“On dit que la douleur fait naître des émotions sous la plume.
Que trop de bonheur embrouille nos pensées. Mais si je devais retenir cette vie qui t’abandonne, je ferais le serment de ne plus jamais écrire …
Un pacte entre toi et moi, que nul ne saurait briser.”
J’ai demandé que ces mots soient ajoutés à mon roman, en première page. Dans un chapitre, je décris une scène que je vis aujourd’hui, en ce triste mois de juillet, qui lui aussi tire sa révérence.
Souvenirs de mon jardin d’hiver – le Pacte de nos Mensonges ( ROMAN à paraître septembre 2025)
Souvenir de son Jardin d’hiver
Montsort
Dorothy poursuivit le rangement de sa maison. Si elle avait de véritables talents de décoratrice, elle avait, en revanche, une redoutable propension au désordre. Des heures de ménage pouvaient être balayées en un temps record par la dispersion compulsive de ses affaires. Au grand désespoir de son défunt mari — qui exécrait toute forme d’anarchie, sauf celle qui régnait dans sa vie amoureuse — Dorothy incarnait, sans l’ombre d’un doute, une fervente adepte du chaos. Elle ne savait jamais où poser ses clés, son sac à main ou la note sur laquelle elle avait inscrit les tâches du jour. On aurait dit qu’elle jouait, en permanence, à cache-cache avec ses effets personnels. À ce jeu, c’était toujours elle qui perdait. En ouvrant un énième carton, légèrement ramolli par l’humidité — car c’est un fait : dans la région, et plus encore dans ces maisons semi-troglodytiques, le papier et ses dérivés ont une espérance de vie bien courte — elle tomba sur une vieille écuelle, abîmée par le temps. Celle de Jasper.
Elle se figea. L’émotion, discrète mais tenace, s’était glissée en elle sans fracas. Ce n’était plus une douleur spectaculaire, juste cette morsure fine qu’on reconnaît sans vouloir la nommer. Alors les images revinrent — le sentier bordé de bruyères, les pas côte à côte, le souffle du chien dans le silence du matin… puis rien. Juste le souvenir d’un retour qu’elle avait fait seule.
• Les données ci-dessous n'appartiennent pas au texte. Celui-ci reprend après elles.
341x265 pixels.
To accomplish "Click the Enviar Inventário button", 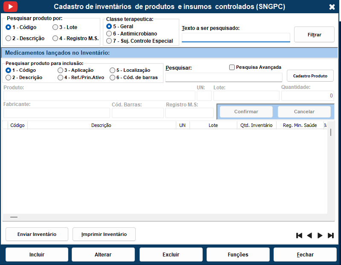I will (37, 234).
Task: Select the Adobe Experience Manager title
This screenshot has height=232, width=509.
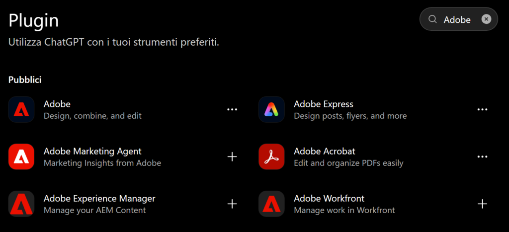Action: click(x=99, y=198)
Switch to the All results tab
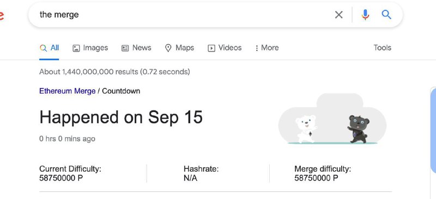This screenshot has width=436, height=199. click(49, 48)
Ce bol, trouvé sans y penser, l’avait ramenée là-bas — en Angleterre, pays des brumes et des renoncements. Elle y avait laissé plus que des murs : des jours traversés par le chagrin. Les objets ont cette façon particulière de réveiller ce qu’on croyait endormi. Celui-là ne fit aucune exception. Ce matin-là, le froid semblait plus épais. Ils avaient à peine atteint les premières haies que Jasper avait ralenti. Le souffle court, les yeux fatigués, comme s’il savait déjà que c’était leur dernière promenade. Elle s’agenouilla sur le bord du chemin. La terre était humide, la nature immobile. Elle prit sa tête entre ses mains. Dans les yeux du labrador, il n’y avait ni plainte ni peur — juste cette lassitude résignée que l’on reconnaît quand le corps parle sans les mots. Dorothy glissa délicatement ses doigts sur le pelage soyeux de Jasper, accompagnant ses gestes de murmures apaisants déposés au creux de son oreille. « I love you », murmura-t-elle, tandis que Jasper, les paupières alourdies par la tendresse, s’abandonnait au silence. Et avec ce silence, il emporta la chaleur d’un geste, l’odeur des prés après la pluie, et les pas partagés sur ce sentier qui, désormais, ne ferait plus le même bruit. Elle l’avait enterré là, tout simplement. Au pied d’un vieux cep venu du Saumurois, planté un printemps déjà lointain, au centre de ce jardin qu’elle appelait son grand jardin d’hiver — trop vaste peut-être depuis qu’il n’était plus partagé. Le vent s’y glissait avec constance ; la pluie, elle, effaçait les traces. Le chagrin l’envahit lorsqu’elle posa les yeux, une dernière fois, sur cet espace devenu trop calme. « Qu’il soit loin l’âge tendre, nul ne peut nous entendre… », murmura-t-elle, les lèvres à peine mouvantes, comme pour ne pas troubler ce calme, chargé d’absence, de mémoire, de ce qui ne reviendrait plus.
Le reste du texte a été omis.